**TASK:** Filter the material below down to the lines containing the word "agent".

----

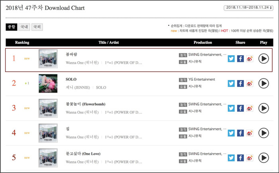Share SOLO on Weibo
Viewport: 279px width, 173px height.
(250, 83)
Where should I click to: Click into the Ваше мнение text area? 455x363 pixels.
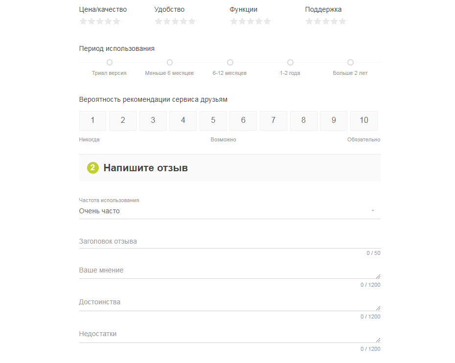pos(230,271)
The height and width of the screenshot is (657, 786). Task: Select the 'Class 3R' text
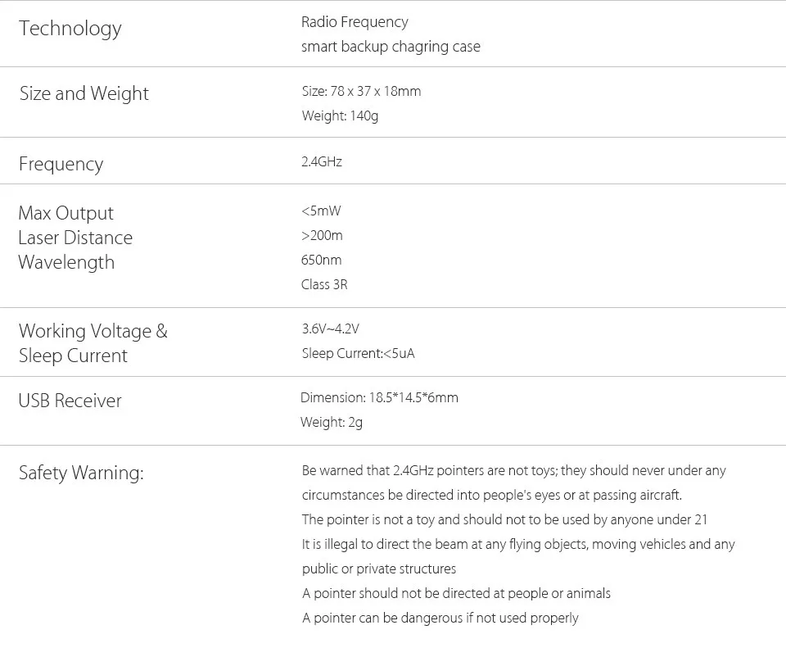pos(324,284)
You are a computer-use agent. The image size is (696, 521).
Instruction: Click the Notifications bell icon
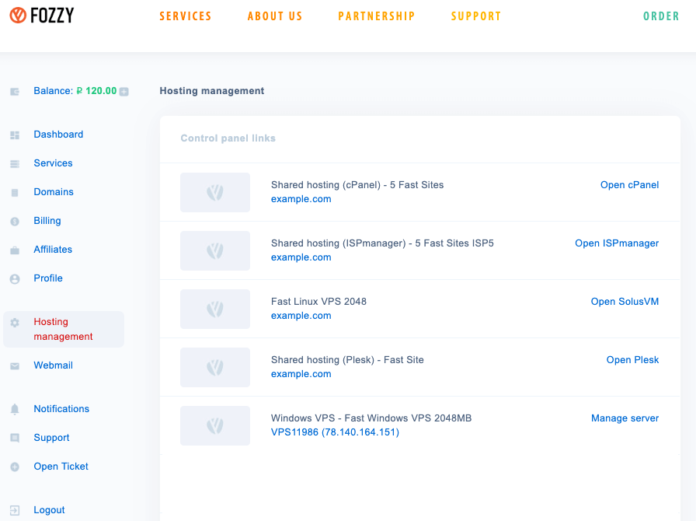(14, 409)
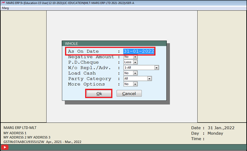
Task: Open the Marg menu
Action: [5, 8]
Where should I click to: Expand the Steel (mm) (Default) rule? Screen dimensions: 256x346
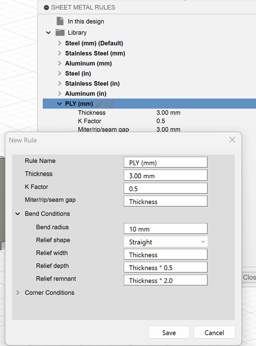[x=60, y=43]
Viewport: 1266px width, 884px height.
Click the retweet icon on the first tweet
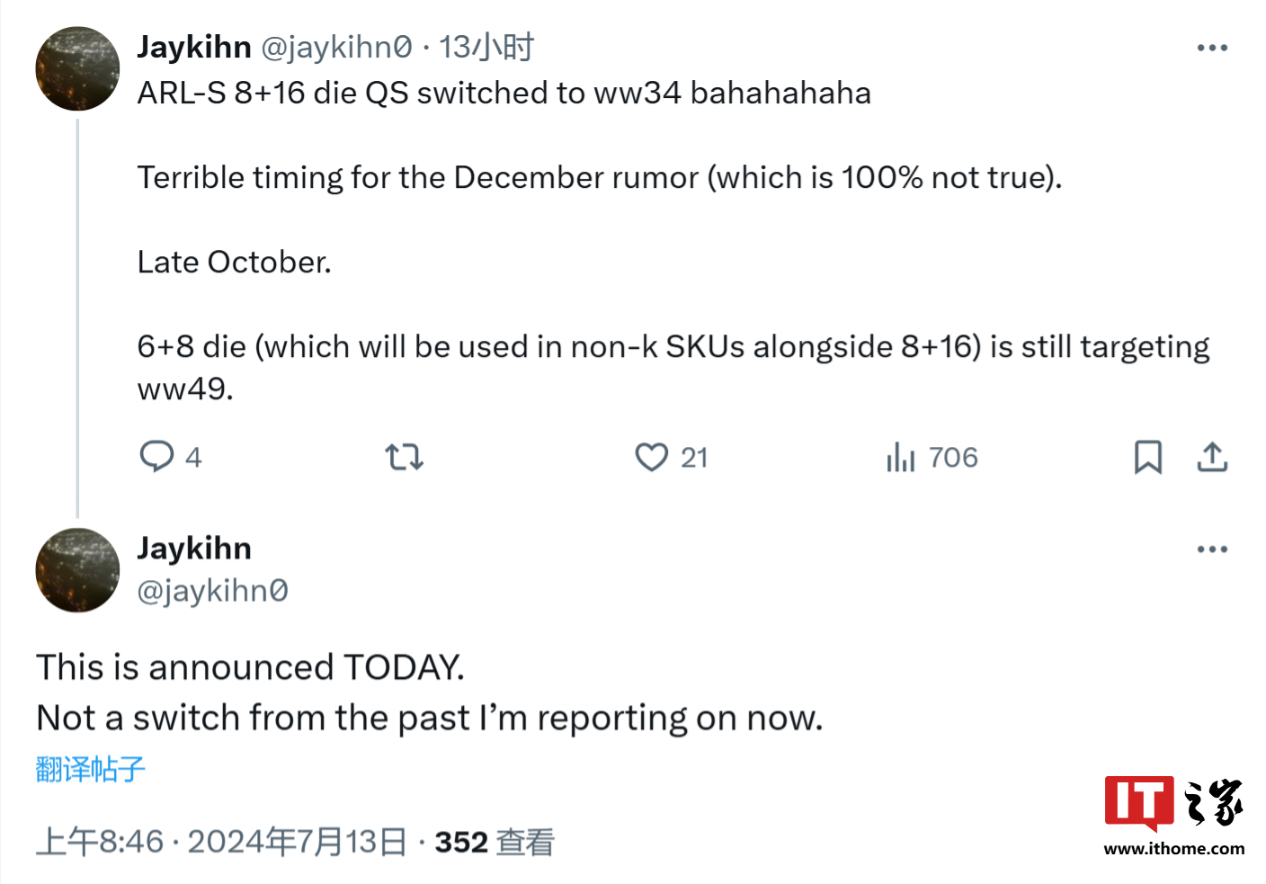pyautogui.click(x=404, y=457)
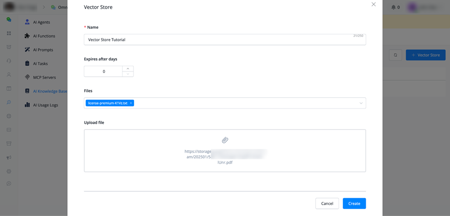Click the AI Usage Logs chart icon
This screenshot has height=216, width=450.
pos(27,105)
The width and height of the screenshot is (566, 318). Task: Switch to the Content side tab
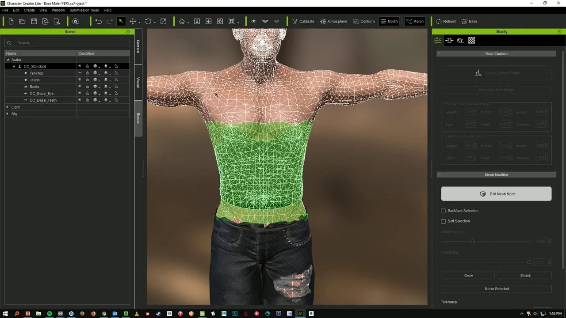[138, 45]
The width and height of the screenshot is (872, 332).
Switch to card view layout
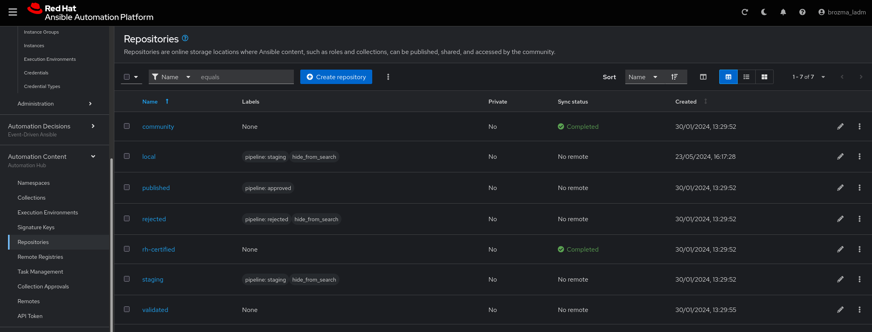(764, 77)
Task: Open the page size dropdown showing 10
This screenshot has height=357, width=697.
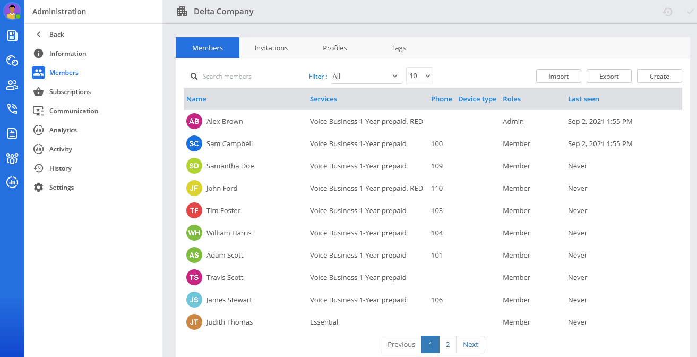Action: click(419, 76)
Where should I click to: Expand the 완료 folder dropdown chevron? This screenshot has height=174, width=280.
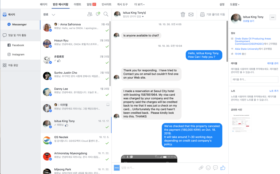pos(53,15)
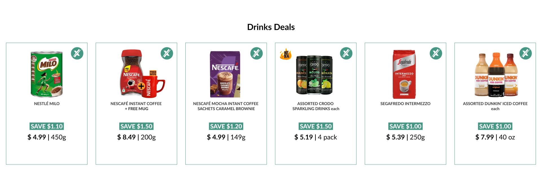
Task: Open the Segafredo Intermezzo bag image
Action: coord(404,74)
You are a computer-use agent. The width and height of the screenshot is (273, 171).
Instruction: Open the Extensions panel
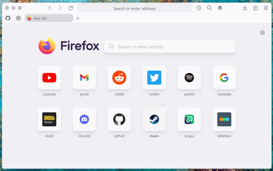[256, 8]
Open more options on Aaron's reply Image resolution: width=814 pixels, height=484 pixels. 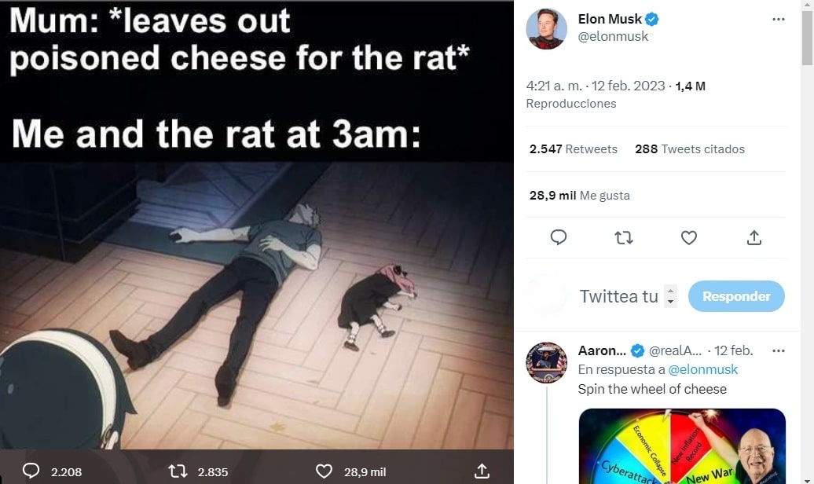pos(779,350)
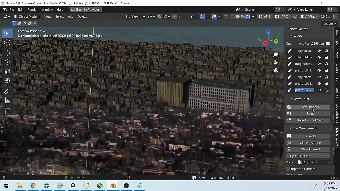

----

**EXPECTED ANSWER:**
You are a computer-use agent. The image size is (696, 521).
You are a computer-use agent. The width and height of the screenshot is (273, 171).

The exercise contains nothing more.